A separate “layer” that would allow highlighting in both RTF’s and PDF’s as well as a “margin view” to take notes it. After I read a journal article, and decide what’s important to me, I don’t want to have to reread the entire document to find the portion I was looking for. My margin notes and highlighting will give me the immediate info I need as well as the original document to clear up anything down the road.

The ability to emphasize these notes and highlighted areas would be an interesting category in the search menu. Prioritize highlighted areas or notes in the margin field.

This is how I do research as well when I’m working with hard copy. It would be nice to transfer the idea to DTPO.

I generally just make a copy of the document, throw the original in the appropriate group, and either screenshot (Apple+Shift+4) or copy the text layer. Then I can comment on it to my heart’s content.

But that does bring up another potential feature to DEVONthink Pro that I would like to see.

Journler (stop me if I’ve misremembered the application) stores each “entry” as a bundle that can contain multiple things. This is immensely bloating and useless for the DTP target audience, but it has a basically decent idea underlying it that would solve not only your problems but one of Bill’s (potentially).

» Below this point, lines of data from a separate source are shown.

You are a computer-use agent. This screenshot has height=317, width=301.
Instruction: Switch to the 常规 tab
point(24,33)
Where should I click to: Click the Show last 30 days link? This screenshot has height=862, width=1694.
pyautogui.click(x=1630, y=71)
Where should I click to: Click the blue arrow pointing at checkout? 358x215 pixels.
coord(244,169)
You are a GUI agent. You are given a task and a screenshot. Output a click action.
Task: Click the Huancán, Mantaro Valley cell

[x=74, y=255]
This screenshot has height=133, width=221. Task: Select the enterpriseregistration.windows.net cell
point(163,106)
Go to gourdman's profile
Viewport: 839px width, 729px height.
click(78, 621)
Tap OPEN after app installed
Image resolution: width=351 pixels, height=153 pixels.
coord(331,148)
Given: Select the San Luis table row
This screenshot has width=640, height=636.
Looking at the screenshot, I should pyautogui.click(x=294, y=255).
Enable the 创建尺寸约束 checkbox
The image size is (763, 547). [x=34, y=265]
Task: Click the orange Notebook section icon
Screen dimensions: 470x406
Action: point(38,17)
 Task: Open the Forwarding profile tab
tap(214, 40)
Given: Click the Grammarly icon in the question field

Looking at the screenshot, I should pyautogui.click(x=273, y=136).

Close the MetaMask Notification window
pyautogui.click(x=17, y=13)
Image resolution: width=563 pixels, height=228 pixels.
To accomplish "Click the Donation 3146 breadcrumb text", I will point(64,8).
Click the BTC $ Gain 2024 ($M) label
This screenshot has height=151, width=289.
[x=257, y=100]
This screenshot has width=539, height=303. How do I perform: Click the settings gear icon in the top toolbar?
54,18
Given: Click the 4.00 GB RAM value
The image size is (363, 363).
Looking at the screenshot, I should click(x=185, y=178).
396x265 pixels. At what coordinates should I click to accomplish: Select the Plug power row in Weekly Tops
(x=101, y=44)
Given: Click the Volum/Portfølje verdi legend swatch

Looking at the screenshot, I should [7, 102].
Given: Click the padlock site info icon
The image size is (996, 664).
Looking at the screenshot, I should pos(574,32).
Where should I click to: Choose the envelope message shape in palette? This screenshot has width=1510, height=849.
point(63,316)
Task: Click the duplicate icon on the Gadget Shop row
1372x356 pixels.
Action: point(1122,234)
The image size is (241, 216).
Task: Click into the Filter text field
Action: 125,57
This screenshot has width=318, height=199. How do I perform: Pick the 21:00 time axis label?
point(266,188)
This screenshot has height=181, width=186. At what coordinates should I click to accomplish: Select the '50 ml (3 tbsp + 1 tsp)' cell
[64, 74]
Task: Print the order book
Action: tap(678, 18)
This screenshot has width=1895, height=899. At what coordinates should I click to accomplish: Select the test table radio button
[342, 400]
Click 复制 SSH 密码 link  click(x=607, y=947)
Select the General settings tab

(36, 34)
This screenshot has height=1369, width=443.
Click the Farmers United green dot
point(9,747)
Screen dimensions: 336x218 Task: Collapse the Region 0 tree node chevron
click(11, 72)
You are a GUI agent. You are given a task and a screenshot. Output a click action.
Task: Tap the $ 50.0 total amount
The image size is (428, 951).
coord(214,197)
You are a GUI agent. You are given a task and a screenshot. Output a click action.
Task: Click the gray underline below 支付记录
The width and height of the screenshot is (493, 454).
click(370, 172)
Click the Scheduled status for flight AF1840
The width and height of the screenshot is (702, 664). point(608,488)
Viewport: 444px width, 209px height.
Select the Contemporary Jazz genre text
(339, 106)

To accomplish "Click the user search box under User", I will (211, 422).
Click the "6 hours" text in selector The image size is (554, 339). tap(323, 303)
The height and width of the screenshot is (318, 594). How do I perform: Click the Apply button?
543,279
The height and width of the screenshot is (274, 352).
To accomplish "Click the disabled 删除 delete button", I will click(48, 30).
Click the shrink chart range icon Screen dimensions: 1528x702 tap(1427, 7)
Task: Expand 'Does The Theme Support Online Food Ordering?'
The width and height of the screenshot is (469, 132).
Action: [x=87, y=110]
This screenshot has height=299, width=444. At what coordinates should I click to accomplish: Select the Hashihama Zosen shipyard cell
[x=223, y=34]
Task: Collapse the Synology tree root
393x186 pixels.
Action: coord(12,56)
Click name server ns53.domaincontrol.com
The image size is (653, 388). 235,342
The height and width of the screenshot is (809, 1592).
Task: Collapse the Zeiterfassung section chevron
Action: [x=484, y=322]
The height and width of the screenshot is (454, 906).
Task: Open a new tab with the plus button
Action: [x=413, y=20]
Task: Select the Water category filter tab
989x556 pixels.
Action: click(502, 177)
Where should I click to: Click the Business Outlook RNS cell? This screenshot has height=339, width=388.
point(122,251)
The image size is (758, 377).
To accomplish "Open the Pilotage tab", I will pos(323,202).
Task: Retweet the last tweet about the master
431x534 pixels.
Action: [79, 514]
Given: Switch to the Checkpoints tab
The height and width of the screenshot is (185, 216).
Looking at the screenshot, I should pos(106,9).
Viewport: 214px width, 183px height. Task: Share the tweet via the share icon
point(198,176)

If each document was allowed to consist of multiple layers, and those layers could be viewed (even in the Get Info window, but preferably next to the original document in a split view), then you could, say, fix the OCR/formatting errors of a PDF document like Bill wants. You could also annotate (using all of the strength of RTF) the original document however you like. It could be as simple as a third option to use the “See Also”/“Classify” drawer (not that we’ll necessarily have a drawer in DTP2).

Well, color me excited. I don’t know if the PDF thing is actually possible, since (as Bill pointed out) it doesn’t seem to exist in any applications already out there.

Eww!! That’s exactly what I’m trying avoid and what I mean when I say “I don’t want to edit the document”. I want my comments to exist on the original document.

PDF commenting definitely exists, you can do it in Acrobat, for instance. I strongly suspect DTP is using the Apple PDF Framework, which probably does not support that sort of advanced feature. However it certainly is possible - hence my feature request.

How to do it with RTF documents, I’m not sure, but the DTP people are likely more clever than I. :slight_smile:

I know – I’m just saying that I feel your pain.

They do use PDFKit. It does support annotation – open a PDF in Preview, stretch the window so you can see all of the toolbar, and click the pencil. Not fantastic, but it’s workable.

Print to PDF and then annotate it? If you’re annotating it, it should be read-only anyway.

I still like my idea of multiple text layers. It also makes a damn snazzy revision control system, potentially…

This sounds a lot like a feature request I made last year:

devon-technologies.com/phpBB … highlight=

John

This is one of the things that needs to be in DevonThink to be a replacement to pages for me. Pages does this amazing thing with Notes, you simply highlight a word and click note and off goes any text you want in the margin with a line drawn to it. This should be in DT as it is an information database. And would make it complete (btw I absolutly love this software and wouldn’t trade it for anything but this is one thing that I believe needs to be addressed in the next revision)

This is top of my list of features I need that isn’t in DTP. Preview’s annotations are no good because you can’t change them. The comments field (which seems to be Bill’s panacea for everything) just won’t cut it and as for kalisphoenix’s suggestion, let’s just say I believe computers are there to save me work not make me do extra. My feeling is that Adobe is mainly to blame. Is it just me or have they lost the plot when it come to pdf? In recent years they’ve touted the annotation features built in to reader but the default for every pdf already in existance is for the document to be locked for annotation, even though you aren’t changing the original document. For people like me who spend most of their time studying pdf’s of books and papers the absence of this type of functionality is a major usability crimp.